Check out these more justifications for why ULIPs are among the top investment vehicles for tax savings:
- Helps with goal-centric planning – Because ULIPs have a minimum lock-in term of 5 years, it makes it easier for policyholders to perform goal-centric financial planning. In order to prepare for future financial objectives like marriage and a child’s schooling, one can invest in ULIPs. Only when the lock-in period has passed are partial withdrawals permitted. The ULIP calculator is a simple tool that you can use to predict the return you might get at maturity by entering a few details.
- Top-up your investments – ULIPs also let you top-up your investments with more money. Simply put, the top-up function enables policyholders to add more funds to their policies. And under section 80C of the Income Tax Act, these top-ups are both deductible and exempt.
- Tax-free withdrawals – Under the insurance, there are also death benefits available. ULIPs also provide excellent ULIP tax benefits for withdrawals that may be made in situations like partial withdrawal, policy maturity, and policyholder demise. The policyholder receives an assured benefit upon maturity that is exempt from taxation under section 10(10D) of the Income Tax Act of 1961.
- Tax exemption on premium payments – In the case of ULIPs, the insured person is entitled to a tax exemption under Section 80C of the Income Tax Act of 1961 on the total amount of premium payments. This indicates that you are able to deduct the premiums you paid for your ULIP, up to a maximum of 1.5 lakh. Funds, including stock, debt, and money market instruments, are purchased using the money deposited in ULIPs.
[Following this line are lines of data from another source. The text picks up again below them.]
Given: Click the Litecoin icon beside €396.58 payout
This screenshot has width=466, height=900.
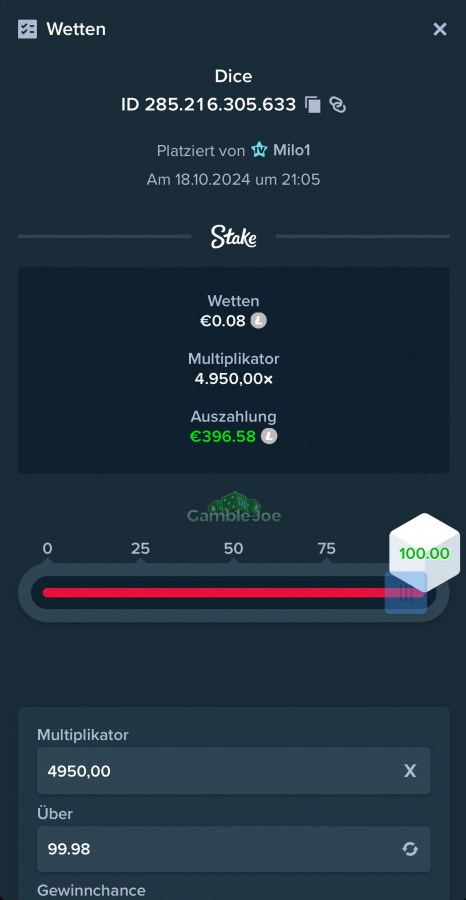Looking at the screenshot, I should [269, 436].
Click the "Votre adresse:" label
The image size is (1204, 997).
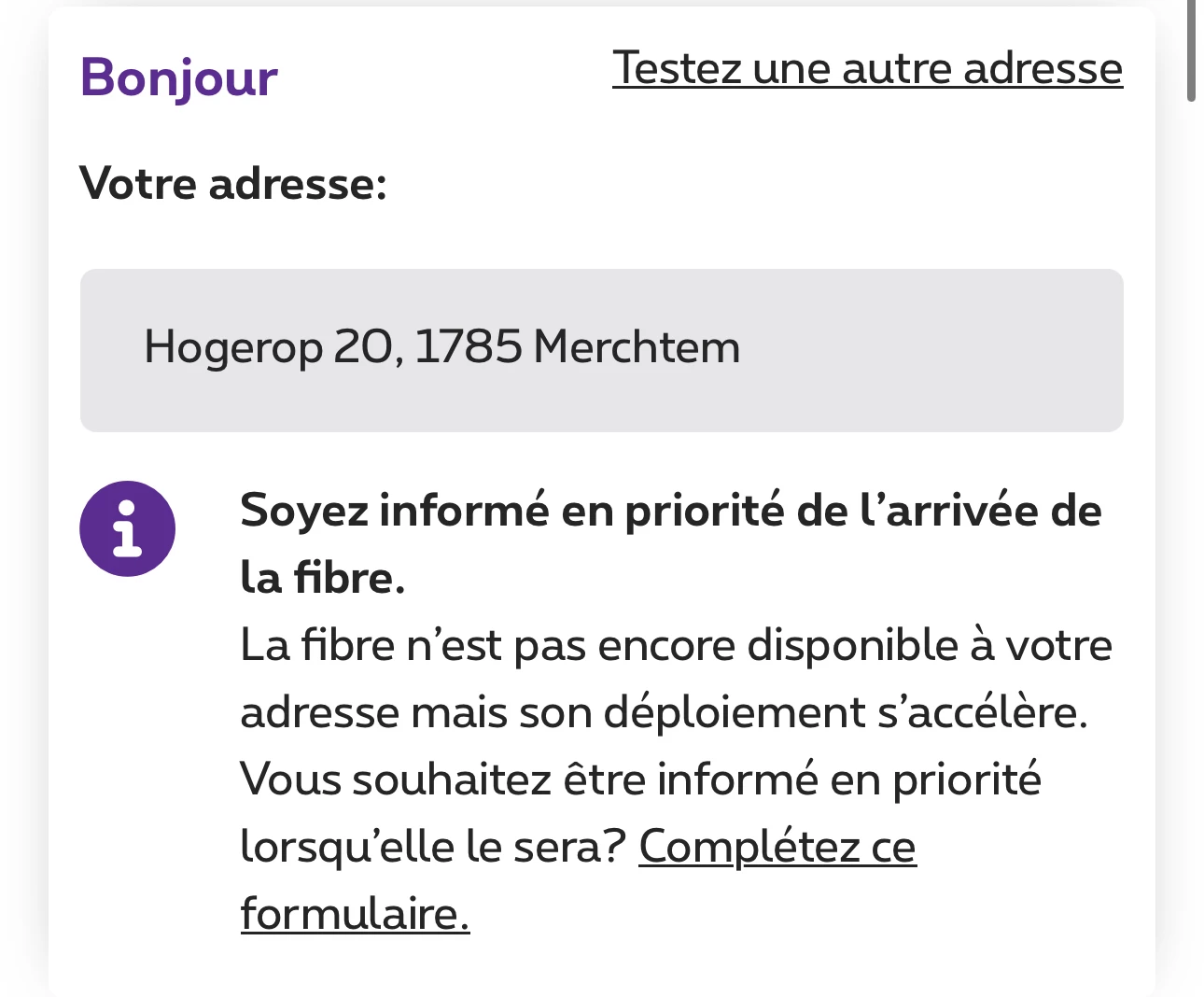coord(232,183)

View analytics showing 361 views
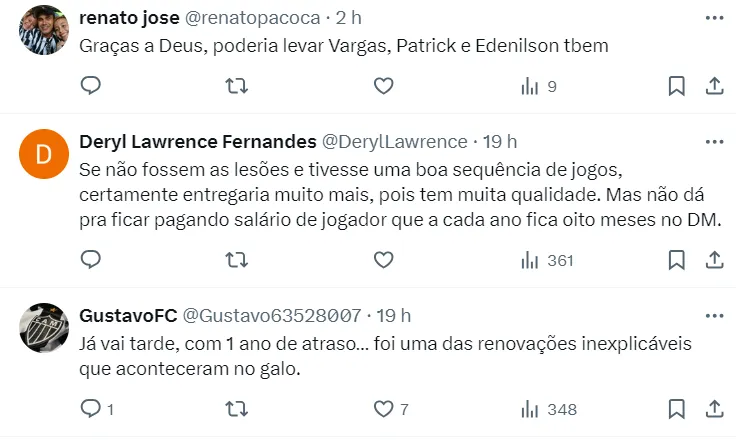point(547,261)
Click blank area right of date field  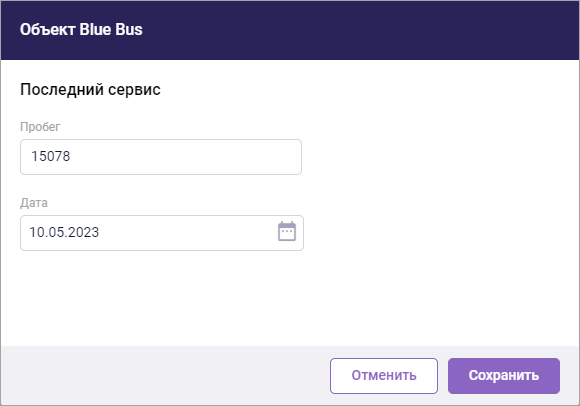[440, 233]
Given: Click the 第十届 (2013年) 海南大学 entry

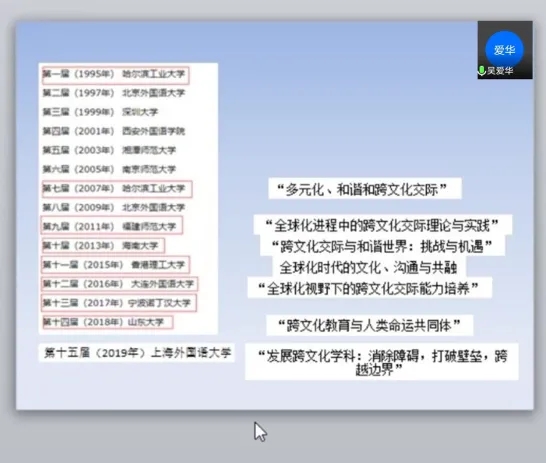Looking at the screenshot, I should 103,246.
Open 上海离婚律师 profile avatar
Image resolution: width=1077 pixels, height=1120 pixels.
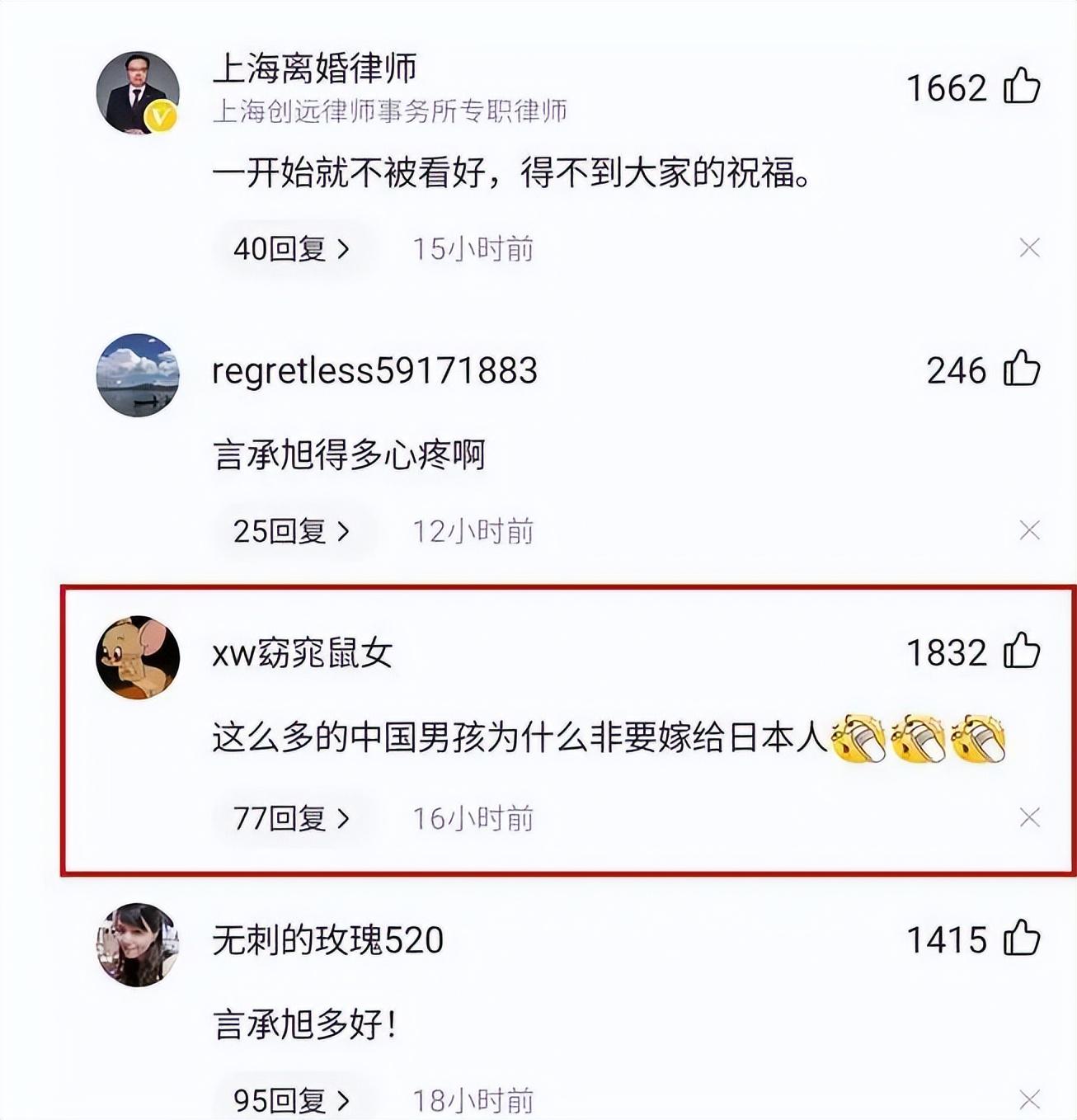point(138,92)
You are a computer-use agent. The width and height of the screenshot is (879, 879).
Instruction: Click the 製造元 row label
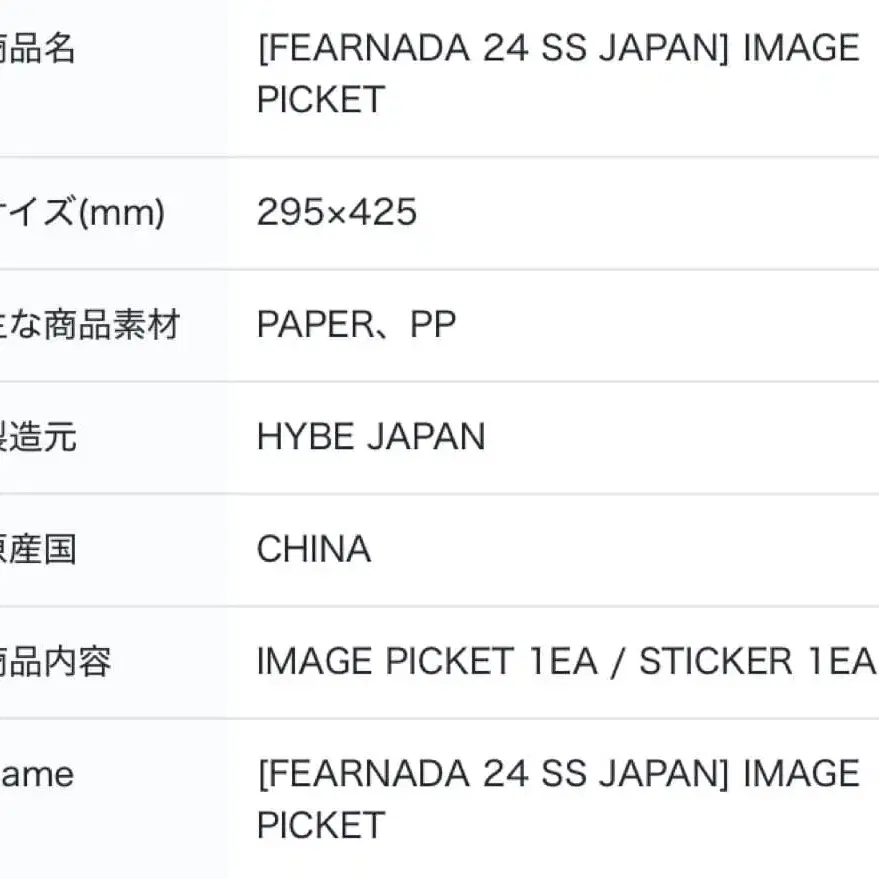click(x=38, y=437)
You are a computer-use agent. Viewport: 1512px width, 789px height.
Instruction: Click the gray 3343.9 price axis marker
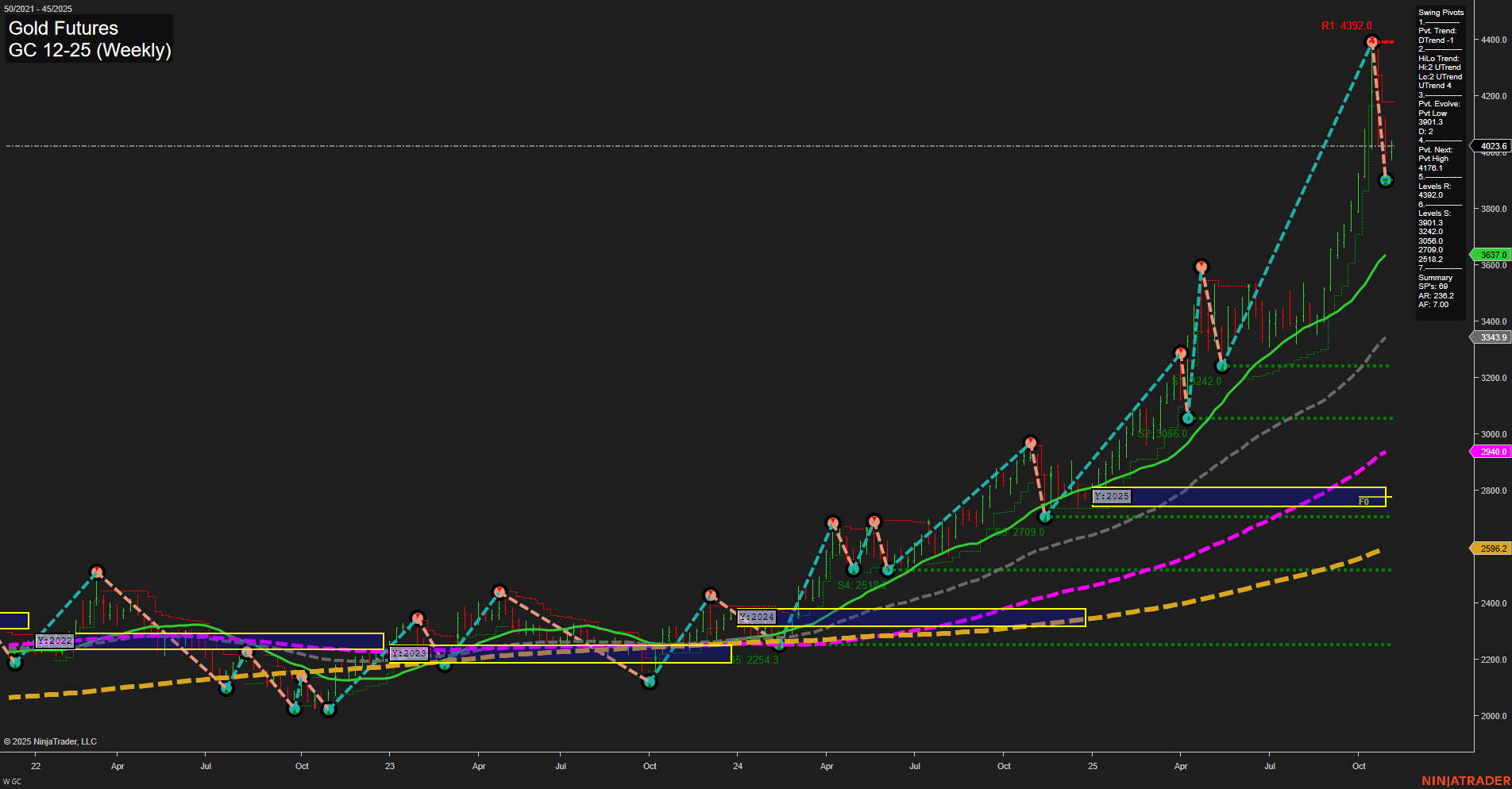[x=1491, y=337]
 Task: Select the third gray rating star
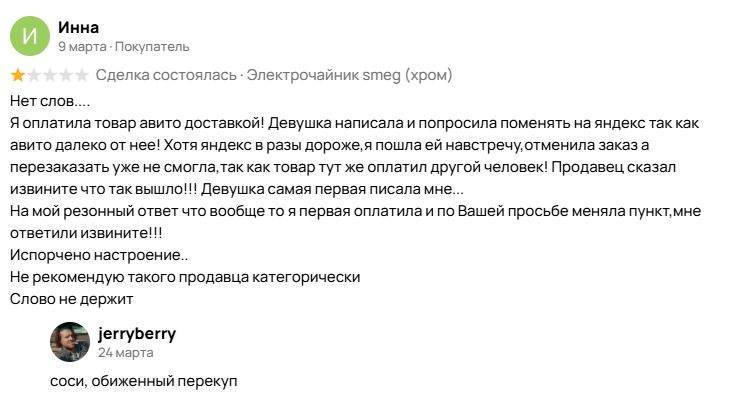tap(50, 75)
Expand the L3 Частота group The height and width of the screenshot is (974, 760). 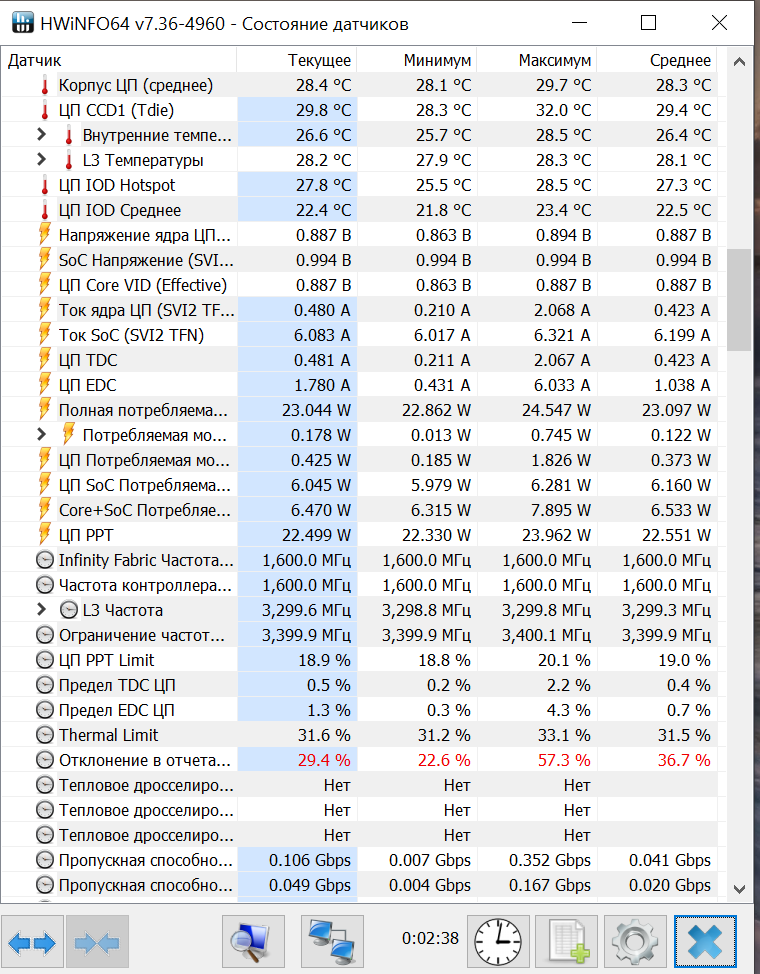41,610
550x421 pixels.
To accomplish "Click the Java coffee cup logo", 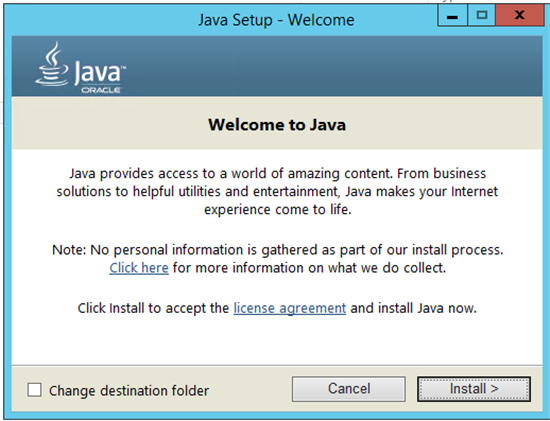I will 52,64.
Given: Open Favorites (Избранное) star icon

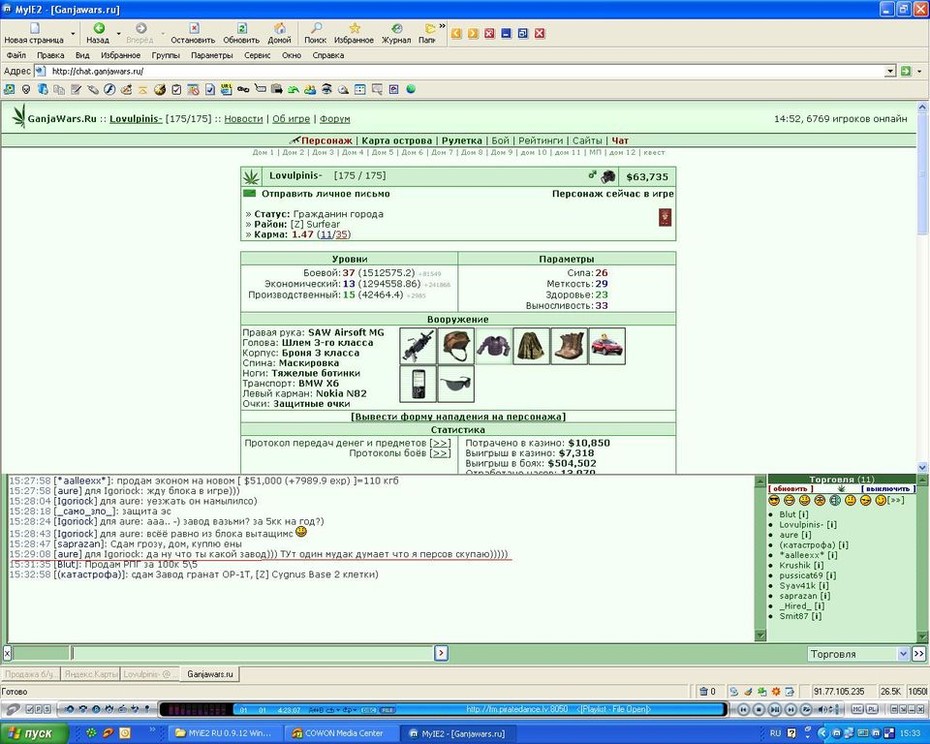Looking at the screenshot, I should [x=354, y=28].
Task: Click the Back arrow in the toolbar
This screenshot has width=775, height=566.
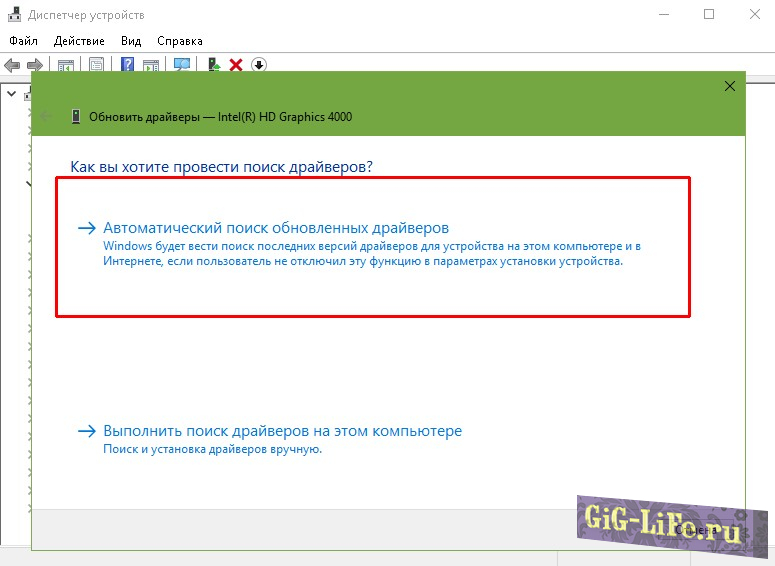Action: [x=12, y=65]
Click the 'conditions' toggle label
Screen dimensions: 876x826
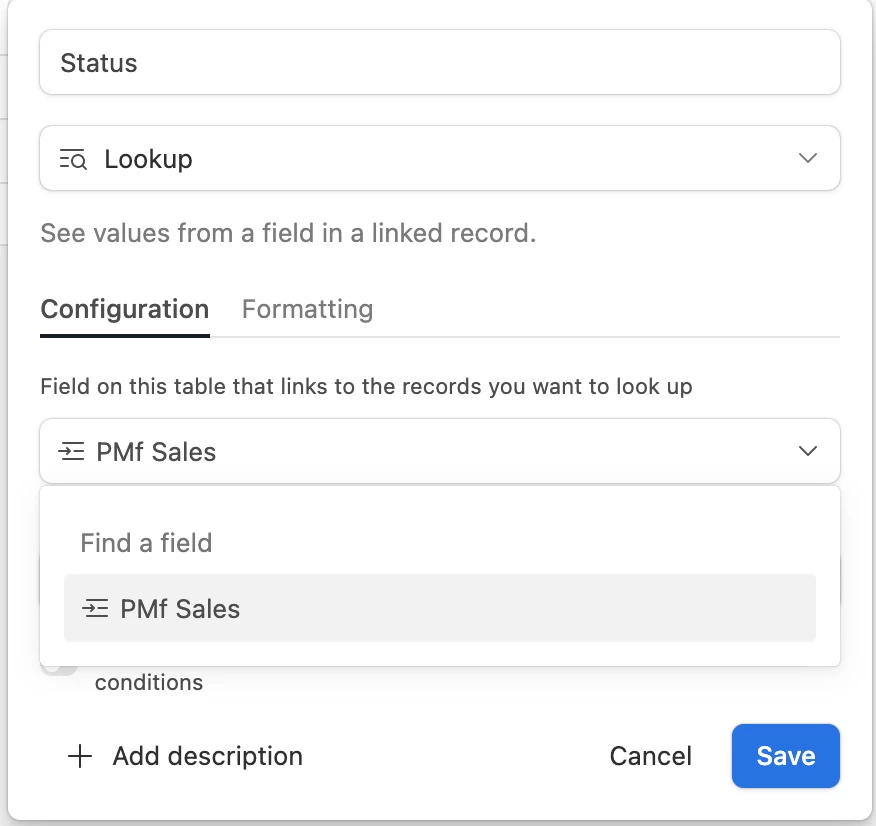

The government rule that ULIP plans be free from LTCG (Long Term Capital Gains) taxation has added to the benefits of ULIPs in terms of tax savings. Any gains obtained from capital investments in ULIPs are, therefore, tax-free. This function has expanded the range of tax advantages offered by ULIP investment.
Benefits of Investments in ULIPs
- Financial self-sufficiency
For retirement planning, investing in a ULIP can provide you with financial security during your golden years. When you do not have a reliable source of income, it is imperative to secure a reservation for the future. You can use a ULIP calculator to estimate future returns and the value of a ULIP investment.
- Life insurance
In times of need, the life coverage offered by ULIPs can protect your loved ones. With a ULIP, you may be confident that your family will be safeguarded even when you are not around.
- Flexible investment options
ULIPs are versatile investment instruments because they let the policyholder select the funds they want to use for investments. Within the policy’s duration, you can change funds.
- Tax advantages
Investors can lessen the impact on their income thanks to the taxability of unit-linked insurance plans. Your standard living expenditures won’t increase as a result of your investment decision and availing of these ULIP tax benefits.
The tax benefits mentioned in the article may not apply if you opt for the new tax regime since many tax exemptions and deductions have been scrapped within the new regime. They are also subject to any changes in the law.
A combination plan, such as a ULIP, enables you to take advantage of a number of advantages, including tax savings, life insurance and assured returns with no risk.
Insurance is the subject matter of solicitation. For more details on benefits, exclusions, limitations, terms, and conditions, please read the sales brochure/policy wording carefully before concluding a sale.